Foreign grain beetle
Aside from the nuisance caused by their presence, the foreign grain beetle is generally harmless.
- The foreign grain beetle, Ahasverus advena, is a tiny reddish-brown beetle about 2 millimeters long. It is strongly attracted to lights at night and is so small that it can readily pass through window screening. These beetles are prevalent outdoors during summer and fall and are most likely to enter homes during this time of year.
- Foreign grain beetles show a strong attraction to houses, mobile homes, recreational vehicles, and even trailers when these structures are new. Their attraction is believed to be due to minute mold that is often present in new buildings. The adult beetle apparently feeds on this mold. However, once inside, they may be found feeding on a variety of products such as grain and cereal products, ground nuts and seeds, dried fruits, herbs and spices. In most cases, they are found in large numbers only when the feeding material is damp and moldy.
- Because of their mobility and small size, no effective or practical means exists for controlling foreign grain beetles as they enter buildings. In new structures, they tend to disappear in late fall and early winter because of indoor heating and corresponding drying. This probably eliminates the mold they feed upon.
- Flying beetles may be killed with a household aerosol spray containing pyrethrins or pyrethroid-type insecticides. Stored dry food products should be kept in insect-proof containers and safeguarded from mold.

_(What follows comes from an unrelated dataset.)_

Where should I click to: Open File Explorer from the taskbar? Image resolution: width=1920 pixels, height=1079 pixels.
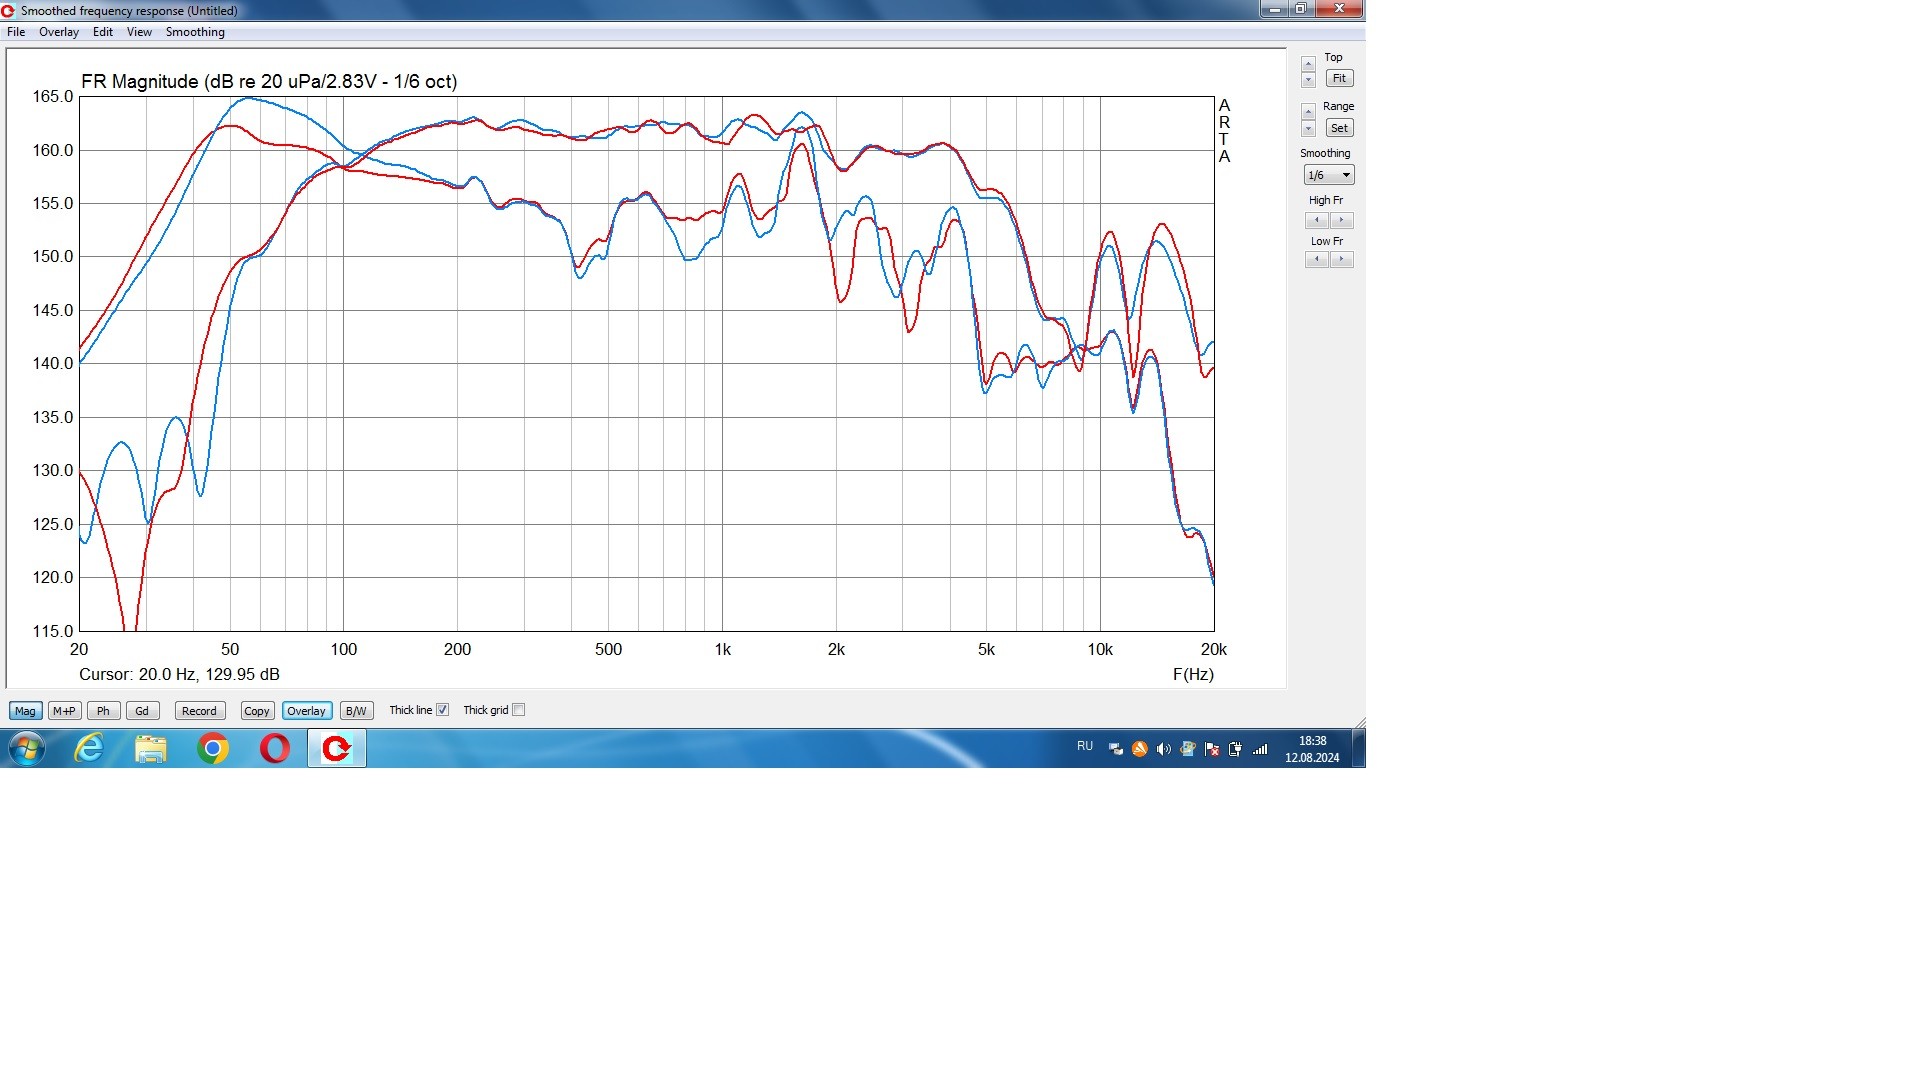151,748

Weevils are beetles of the family Curculionidae. They are characterized by a snout and a pair of elbowed antennae attached to the sides of the snout. They often "play dead" when disturbed. Some species of weevils may migrate into homes in the summer and fall.
The grublike larvae feed on a wide variety of outdoor plants, particularly ornamentals. After the grubs pupate and become adults, they are often attracted indoors. Cool nighttime temperatures may be the reason for the invasion. Weevils enter by crawling through cracks or openings around foundations, doors and windows. They cannot fly. Indoors, they do no damage and are pests only by their presence.
Four species of house-invading weevils are common in Missouri.
- The imported longhorned weevil, Calomycterus setarius, is about 0.2 inch long and gray colored due to a covering of tiny gray scales. Its larval stage develops in grass roots and other plants in grassy areas. The adults may feed upon the foliage of many plants. Even though they cannot fly, the adult weevil is attracted to lights at night and then may invade the house.
The strawberry root weevil, Otiorhynchus ovatus, is brown to black and about 0.25 inch long. Its larval stage develops in the roots of strawberries, raspberries, blueberries, grapes, many ornamental plants, clover, and even grasses. The adults may do slight damage to leaves of the same plants.
The black vine weevil, Otiorhynchus sulcatus, is very similar but slightly larger (about 0.4 inch long) and has small patches of yellowish setae (bristles) in the black wing cover. It has approximately the same range of host plants as the strawberry root weevil.
The Asiatic oak weevil, Cyrtepistomus castaneus, is about 0.25 to 0.3 inch long and greenish-gray in color. The larval stage is a root feeder, while the adults attack the leaves. They attack many species of woody plants but seem to prefer oak and chestnut. They are attracted to houses during the fall, presumably in search of hibernation quarters.
Caulked cracks and snug-fitting doors and windows prevent weevils from entering homes. Weevils, especially the strawberry root weevil, are strongly attracted to water and can be trapped in shallow pans of water placed around building foundations. Physical removal is best with a vacuum sweeper. Chemical control usually is not necessary. If populations are very large, a barrier spray around the home with either chlorpyrifos or diazinon, as described above, will help.